Don’t Strengthen China Any Further


Biden’s restrictions on investments in China pursue a new strategy of minimizing risk. If it fails, the West will lose a lot, too.

The investment restrictions with which the U.S. administration is now hoping to prevent high-tech knowledge transfer to the Chinese military are in line with the new Western consensus on engagement with China. The idea is to limit risk but not disengage too much in trade relations.

In this case, the focus is semiconductors or artificial intelligence that could be used for modern weapons. Since the U.S. guarantees the security of some allies in Asia, potentially including Taiwan, Biden’s decree makes strategic sense.

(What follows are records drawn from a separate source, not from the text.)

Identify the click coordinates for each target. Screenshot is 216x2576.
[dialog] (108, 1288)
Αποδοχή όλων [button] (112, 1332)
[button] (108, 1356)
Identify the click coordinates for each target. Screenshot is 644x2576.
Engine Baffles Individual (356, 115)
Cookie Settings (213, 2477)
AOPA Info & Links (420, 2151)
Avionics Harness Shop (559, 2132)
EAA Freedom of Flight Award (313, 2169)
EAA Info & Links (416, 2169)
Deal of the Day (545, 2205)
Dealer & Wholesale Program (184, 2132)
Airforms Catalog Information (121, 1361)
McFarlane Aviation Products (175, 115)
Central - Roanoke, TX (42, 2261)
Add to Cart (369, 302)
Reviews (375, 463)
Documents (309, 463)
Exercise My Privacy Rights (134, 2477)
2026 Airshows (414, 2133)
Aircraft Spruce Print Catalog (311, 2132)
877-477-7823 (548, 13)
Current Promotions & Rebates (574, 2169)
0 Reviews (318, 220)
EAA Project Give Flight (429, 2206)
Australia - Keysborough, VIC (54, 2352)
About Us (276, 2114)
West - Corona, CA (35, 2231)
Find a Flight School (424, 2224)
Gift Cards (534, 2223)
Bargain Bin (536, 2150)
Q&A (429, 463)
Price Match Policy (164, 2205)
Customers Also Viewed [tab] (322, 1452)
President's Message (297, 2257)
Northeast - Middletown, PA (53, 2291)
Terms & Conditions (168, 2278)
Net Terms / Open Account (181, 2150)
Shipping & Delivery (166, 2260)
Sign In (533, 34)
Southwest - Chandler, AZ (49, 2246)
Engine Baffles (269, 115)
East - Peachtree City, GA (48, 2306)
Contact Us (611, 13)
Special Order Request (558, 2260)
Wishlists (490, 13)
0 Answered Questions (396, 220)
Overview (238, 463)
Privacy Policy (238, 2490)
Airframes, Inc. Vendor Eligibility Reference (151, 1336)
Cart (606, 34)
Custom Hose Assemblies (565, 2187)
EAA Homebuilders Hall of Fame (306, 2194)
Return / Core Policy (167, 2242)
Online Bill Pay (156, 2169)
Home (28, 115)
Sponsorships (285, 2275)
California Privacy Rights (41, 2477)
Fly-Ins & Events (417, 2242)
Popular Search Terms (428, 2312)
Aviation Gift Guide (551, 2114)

No one in the West can have any interest in strengthening China’s military forces, which are already growing at a rapid pace.

Difficult Economic Situation

Politically, however, such measures, which are also being prepared in Europe, test relations with China. In Beijing, Joe Biden’s step will be interpreted as another unfriendly move to hinder China’s own rise, and not just because of that country’s difficult economic situation. Countermeasures are likely, and in this context, attempts to disentangle China from its alliance with Russia won’t get any easier.

The West’s old China strategy was based on inclusion and was just as naïve as policies toward Russia. The new strategy attempts to keep trade and investment alive, with limitations, under conditions of political rivalry. If it fails, the West will lose a lot, too.